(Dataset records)
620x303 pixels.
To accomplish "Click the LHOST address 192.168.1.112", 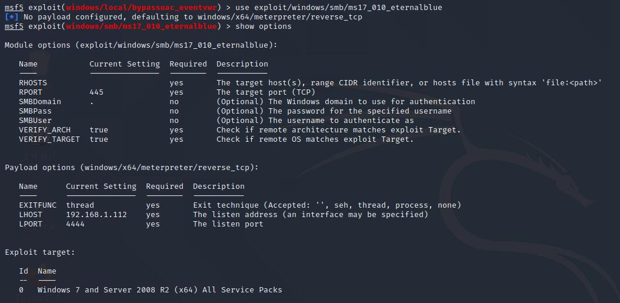I will [96, 215].
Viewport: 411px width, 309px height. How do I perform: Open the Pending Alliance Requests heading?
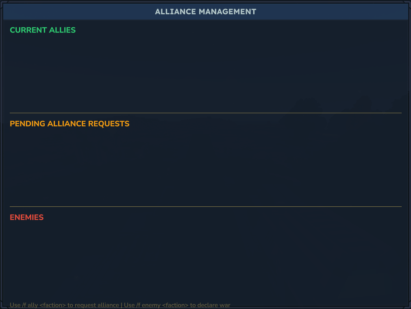tap(70, 124)
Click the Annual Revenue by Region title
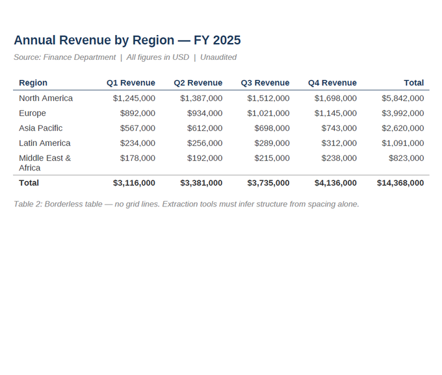The width and height of the screenshot is (442, 375). [127, 40]
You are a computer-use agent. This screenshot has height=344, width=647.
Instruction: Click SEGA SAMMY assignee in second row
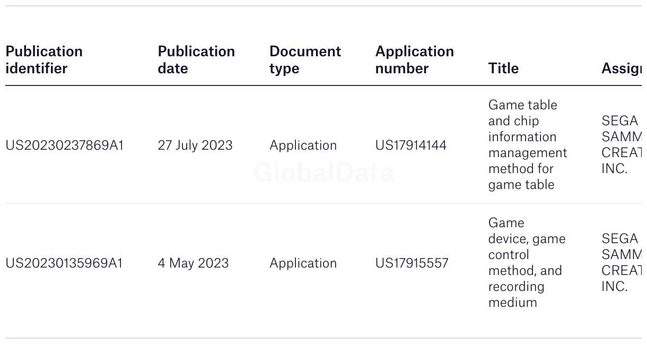[621, 262]
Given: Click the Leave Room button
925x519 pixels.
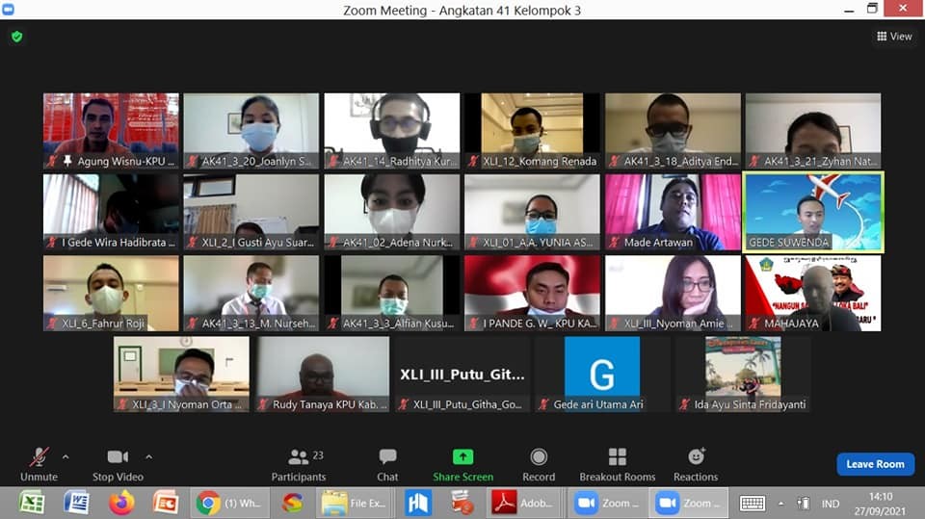Looking at the screenshot, I should point(875,464).
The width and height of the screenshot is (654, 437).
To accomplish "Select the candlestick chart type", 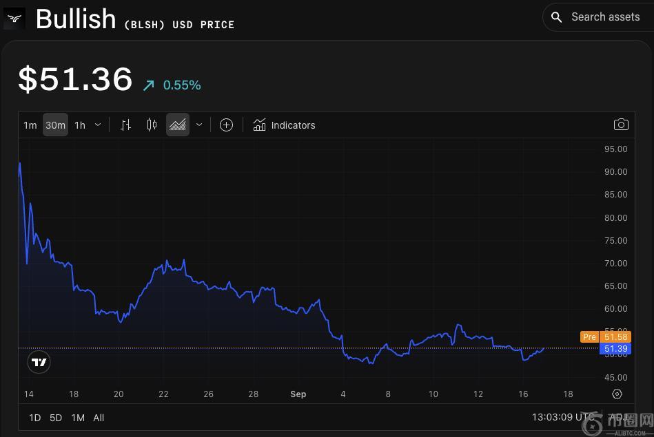I will coord(152,125).
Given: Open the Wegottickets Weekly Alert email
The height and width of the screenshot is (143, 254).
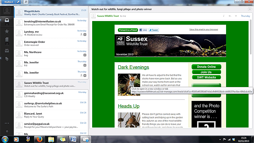Looking at the screenshot, I should tap(51, 12).
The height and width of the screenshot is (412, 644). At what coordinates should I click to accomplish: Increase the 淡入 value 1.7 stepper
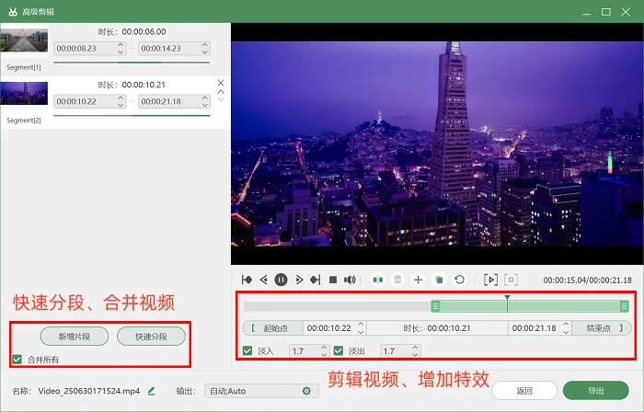(324, 348)
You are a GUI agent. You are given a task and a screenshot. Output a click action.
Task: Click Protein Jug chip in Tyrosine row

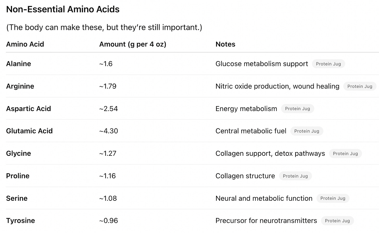tap(337, 221)
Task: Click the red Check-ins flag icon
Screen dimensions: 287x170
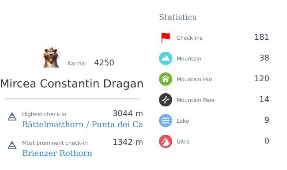Action: point(166,38)

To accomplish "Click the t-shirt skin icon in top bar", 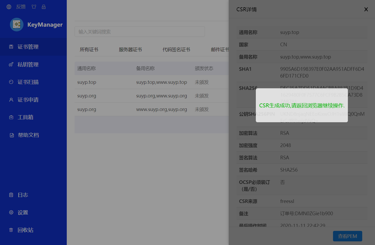I will point(34,7).
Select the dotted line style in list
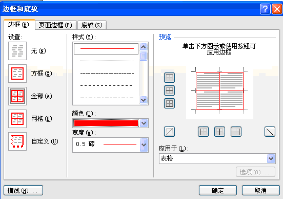 tap(107, 61)
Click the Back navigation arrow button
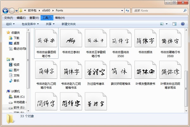Viewport: 190px width, 127px height. coord(6,11)
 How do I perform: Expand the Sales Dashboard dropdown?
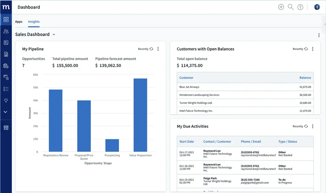[x=53, y=34]
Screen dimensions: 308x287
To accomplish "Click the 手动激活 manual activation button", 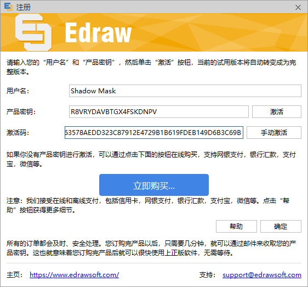I will [x=274, y=133].
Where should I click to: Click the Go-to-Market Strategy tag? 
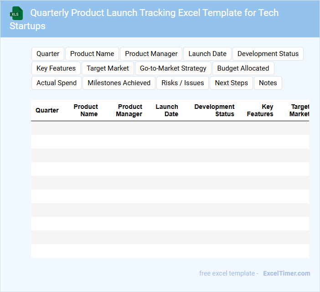173,68
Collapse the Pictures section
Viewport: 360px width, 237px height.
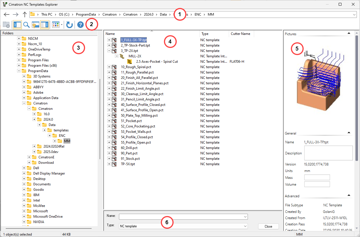coord(349,33)
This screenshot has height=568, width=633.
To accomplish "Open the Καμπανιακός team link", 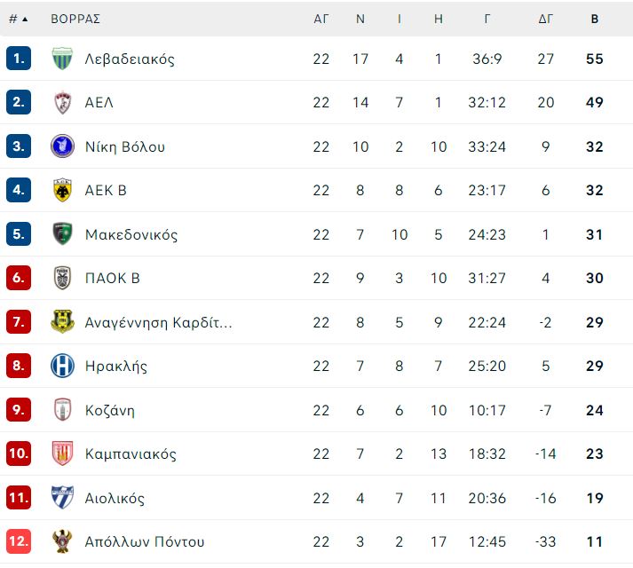I will tap(131, 454).
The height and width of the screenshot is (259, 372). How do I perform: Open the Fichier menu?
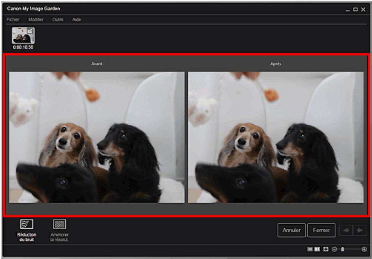pos(12,19)
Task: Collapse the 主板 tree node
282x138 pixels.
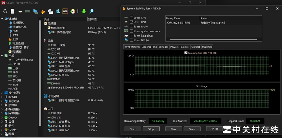Action: (x=2, y=56)
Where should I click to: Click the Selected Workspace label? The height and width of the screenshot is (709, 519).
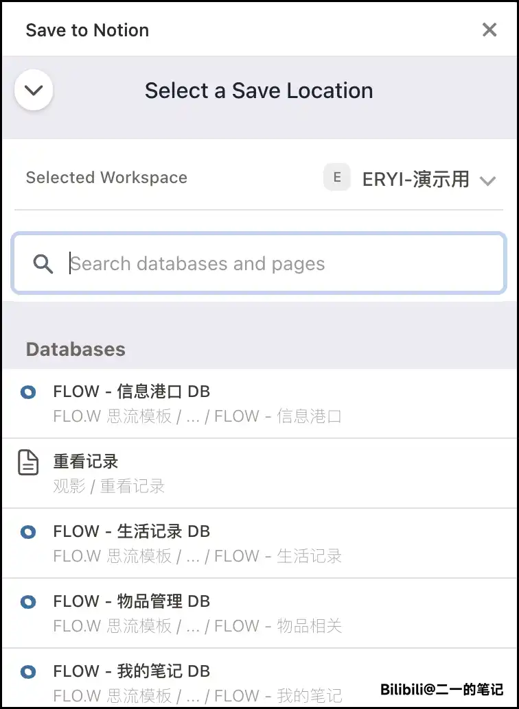[106, 178]
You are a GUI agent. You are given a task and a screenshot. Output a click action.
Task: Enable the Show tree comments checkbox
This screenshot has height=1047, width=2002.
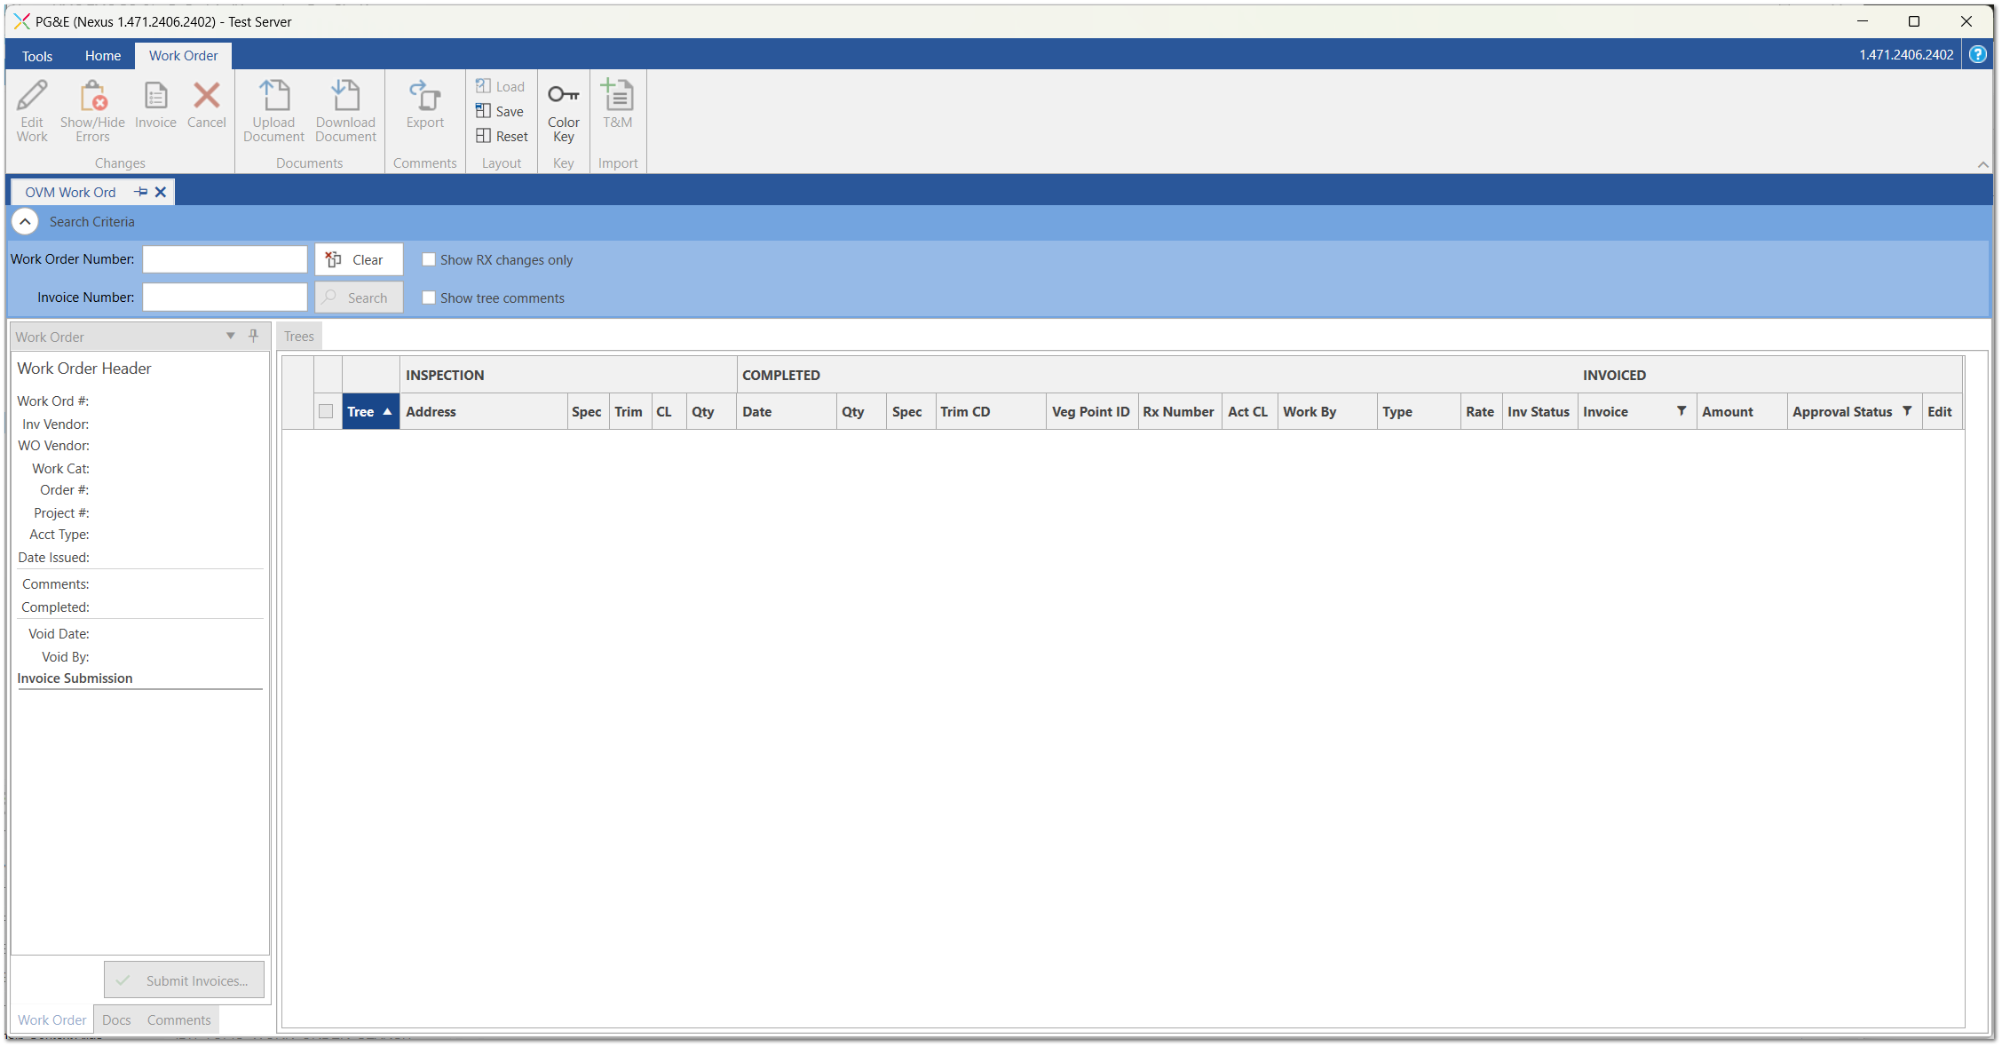(x=426, y=297)
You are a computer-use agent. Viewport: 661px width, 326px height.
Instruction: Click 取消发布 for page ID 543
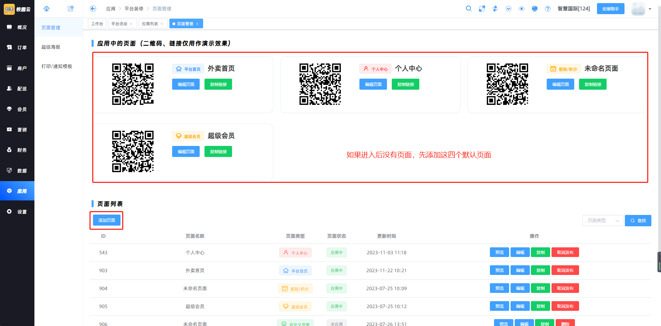pyautogui.click(x=565, y=253)
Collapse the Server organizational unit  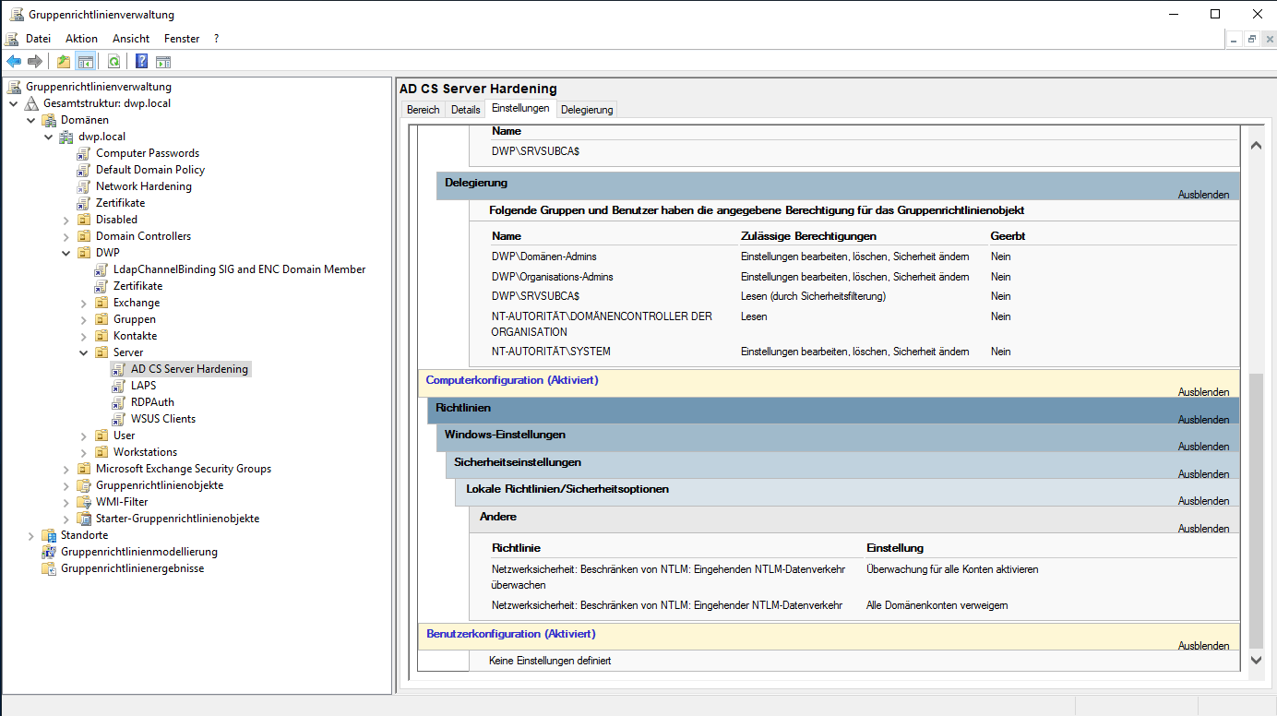coord(84,353)
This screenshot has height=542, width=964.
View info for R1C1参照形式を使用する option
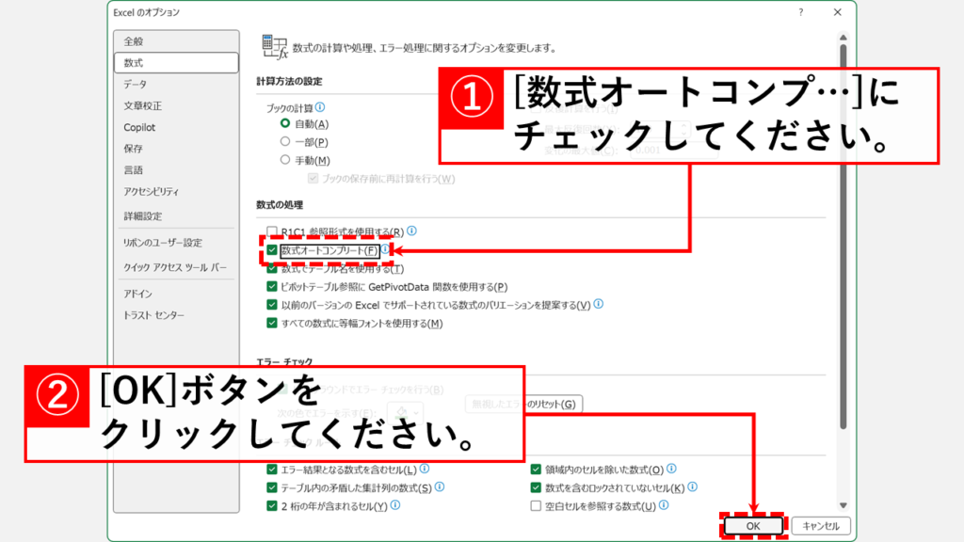411,230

- GOAL OF THE EXERCISE: Which lines above contain "tree"? Show each of them.

- COMPLETED TASK:
Task: Collapse the 主板 tree node
Task: Enable the Show tree comments checkbox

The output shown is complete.